The Taliban swept to power last month as US and other Western troops withdrew. The last time the hardline Islamist group ruled the country women were barred from working, girls were blocked from going to school, and women had to be chaperoned by a male relative if they wanted to leave the house.

Afghanistan has roughly 250 female judges in total but a small number managed to escape in recent weeks.

Marzia Babakarkhail, who previously worked as a family court judge in Afghanistan but now lives in London, said there are currently 220 female judges trapped in Afghanistan after UK judges and lawyers helped some to flee.

The 55-year-old, who is campaigning for the female judges to be rescued from Afghanistan, told The Independent the children of the female judges are not going to school due to being scared for their safety.

“The female judges have received death threats from the Taliban,” she said. “The Taliban are searching for female judges. All the judges are scared. One of them told me this week they came to her house and beat her brother badly because of her work.”

“The Taliban is very cruel to all female activists but especially female judges. The Taliban does not accept women as human beings. The Taliban has a wrong interpretation of Islam.”

“The information I have from the judges, is now they have two enemies: the Taliban and criminals. Some of them are terrorists and are also involved in cocaine trafficking, they have also released Taliban warlords.”

Ms Babakarkhail, who moved to the UK in 2008, accused the Taliban of trying to kill her in Afghanistan in 1997 and again in Pakistan in 2007.

In the first instance, she said she was forced to hide in an alleyway for five hours after nine Taliban members came to her house.

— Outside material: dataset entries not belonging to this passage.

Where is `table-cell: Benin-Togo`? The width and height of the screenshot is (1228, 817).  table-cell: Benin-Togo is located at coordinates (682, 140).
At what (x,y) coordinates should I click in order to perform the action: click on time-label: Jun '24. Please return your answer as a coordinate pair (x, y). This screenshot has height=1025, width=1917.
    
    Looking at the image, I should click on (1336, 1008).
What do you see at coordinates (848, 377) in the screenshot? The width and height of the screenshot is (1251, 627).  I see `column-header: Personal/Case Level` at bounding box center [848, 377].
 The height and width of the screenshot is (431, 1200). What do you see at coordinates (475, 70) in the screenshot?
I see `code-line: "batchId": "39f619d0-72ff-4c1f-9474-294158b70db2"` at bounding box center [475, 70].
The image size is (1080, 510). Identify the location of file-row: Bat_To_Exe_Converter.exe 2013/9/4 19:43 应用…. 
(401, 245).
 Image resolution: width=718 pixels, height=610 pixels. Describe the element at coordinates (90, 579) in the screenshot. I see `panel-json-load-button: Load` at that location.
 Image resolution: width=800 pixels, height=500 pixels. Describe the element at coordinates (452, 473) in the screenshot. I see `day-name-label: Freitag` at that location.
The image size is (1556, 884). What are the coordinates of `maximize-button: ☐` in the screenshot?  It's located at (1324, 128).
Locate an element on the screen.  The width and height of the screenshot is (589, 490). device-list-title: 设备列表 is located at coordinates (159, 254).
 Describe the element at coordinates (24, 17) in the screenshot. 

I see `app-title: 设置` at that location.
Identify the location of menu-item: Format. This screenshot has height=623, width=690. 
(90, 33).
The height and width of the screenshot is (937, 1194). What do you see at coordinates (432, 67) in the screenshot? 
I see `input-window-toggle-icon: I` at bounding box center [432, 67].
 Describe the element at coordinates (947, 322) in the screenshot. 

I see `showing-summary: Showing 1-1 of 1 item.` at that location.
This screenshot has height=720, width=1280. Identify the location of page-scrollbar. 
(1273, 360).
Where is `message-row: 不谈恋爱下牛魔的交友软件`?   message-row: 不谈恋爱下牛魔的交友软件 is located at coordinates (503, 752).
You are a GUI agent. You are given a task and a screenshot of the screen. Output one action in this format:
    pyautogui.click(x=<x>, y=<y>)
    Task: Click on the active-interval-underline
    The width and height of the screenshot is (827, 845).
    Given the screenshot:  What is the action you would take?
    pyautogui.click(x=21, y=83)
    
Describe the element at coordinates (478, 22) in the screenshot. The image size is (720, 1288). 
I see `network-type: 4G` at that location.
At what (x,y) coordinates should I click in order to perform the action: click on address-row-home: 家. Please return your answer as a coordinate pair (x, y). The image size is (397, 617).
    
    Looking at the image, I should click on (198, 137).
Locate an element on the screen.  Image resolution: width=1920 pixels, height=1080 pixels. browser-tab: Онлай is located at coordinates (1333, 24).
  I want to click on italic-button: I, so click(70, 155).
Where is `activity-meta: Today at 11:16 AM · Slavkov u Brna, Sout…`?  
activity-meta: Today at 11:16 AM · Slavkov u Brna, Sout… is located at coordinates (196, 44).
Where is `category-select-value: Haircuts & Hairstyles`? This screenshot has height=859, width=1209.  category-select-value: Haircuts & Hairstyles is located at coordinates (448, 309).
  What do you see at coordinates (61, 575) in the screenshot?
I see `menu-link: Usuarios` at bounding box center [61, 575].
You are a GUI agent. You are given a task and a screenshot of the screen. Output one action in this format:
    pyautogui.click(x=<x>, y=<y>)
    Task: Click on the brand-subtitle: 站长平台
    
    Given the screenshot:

“They broke the door without permission,” she said. “They wanted to shoot me. They were searching the house and asked my mother and two sisters a lot of questions about me.”

The campaigner, who also set up a foundation to educate girls in Pakistan, accused the Taliban of running her over with a car in the second incident in Pakistan - adding that she was left with back and leg injuries.

Robert Buckland, the UK’s Justice Minister, recently said the government had managed to evacuate nine female judges.

”A lot of these judges were responsible for administering the rule of law and quite rightly they are fearful about the consequences that could now face them with the rise of the Taliban,” said Mr Buckland.

Heather Barr, associate director of the women’s rights division at Human Rights Watch, told The Independent: “This is a nightmare come true for these women due to the fact they opened up the prisons indiscriminately. In terms of protection, the only place they have to look is to the Taliban themselves.

“I don’t think they have any reason or confidence that the Taliban will do anything to protect them given that the Taliban don’t think the female judges should have ever been allowed in that position.”

Two female Supreme Court justices were shot dead by unidentified gunmen back in January, but at the time a Taliban spokesman said they were not linked to the attack.

Female Afghan journalists and healthcare workers were killed in attacks after peace talks started between the Taliban and the American-backed Afghan government last year. While the Taliban denied perpetrating these attacks, former government ministers held them responsible.